Problem with index aliases and delete operation?

Benjamin_Deveze · October 11, 2012, 10:36pm

Suppose we use the "usersdata flow" exposed in kimchy's "Big Data, Search
and Analytics" presentation to index users documents in a big oversharded
index with routing+filtering aliases. Some users content are moved to their
own index when becoming too big.

From the client perspective we don't know if we are manipulating a virtual
index via an alias or a real index dedicated to the user and the code
should be the same. So if an user is deleted and we want to remove its
content the client code do something like curl -XDELETE
localhost:9200/$INDEX_NAME. The power of aliasing being that the client is
agnostic of knowing if it deals with a real index or an aliased one.

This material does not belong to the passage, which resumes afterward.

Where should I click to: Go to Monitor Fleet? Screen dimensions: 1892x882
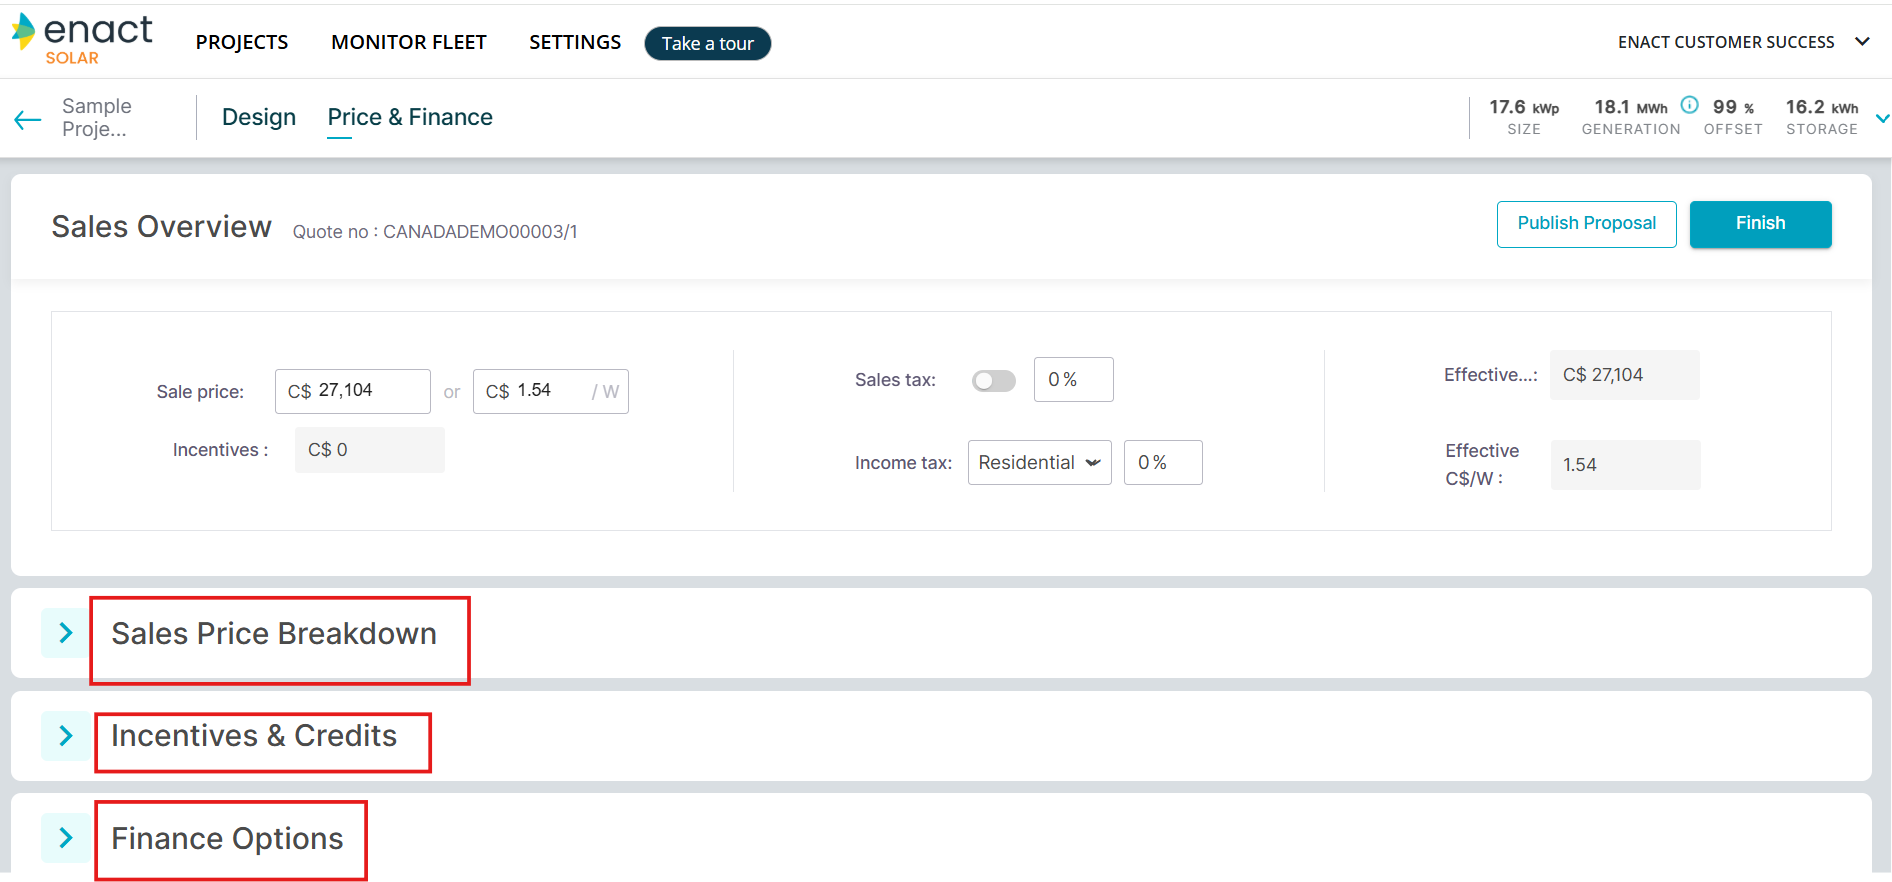[x=409, y=42]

But with the current behavior if $INDEX_NAME is an alias the whole big
oversharded index will be deleted and all users document are lost!

IMHO it is really dangerous. I was expecting a simple delete index if the
$INDEX_NAME is a real index under the hood and maybe a delete by query
(even if it is expensive) or at least a failure or something like that
maybe configurable via a parameter if $INDEX_NAME is an alias linking to
the big oversharded index.

What do you think?

--

Chris_Male · October 11, 2012, 11:30pm

That does sound a little unexpected, certainly in the use case you put
forward. Why don't you open an issue so we can explore what improvements
can be made at the code level.

On Friday, October 12, 2012 11:36:48 AM UTC+13, Benjamin Devèze wrote:

Suppose we use the "usersdata flow" exposed in kimchy's "Big Data, Search
and Analytics" presentation to index users documents in a big oversharded
index with routing+filtering aliases. Some users content are moved to their
own index when becoming too big.

From the client perspective we don't know if we are manipulating a virtual
index via an alias or a real index dedicated to the user and the code
should be the same. So if an user is deleted and we want to remove its
content the client code do something like curl -XDELETE
localhost:9200/$INDEX_NAME. The power of aliasing being that the client is
agnostic of knowing if it deals with a real index or an aliased one.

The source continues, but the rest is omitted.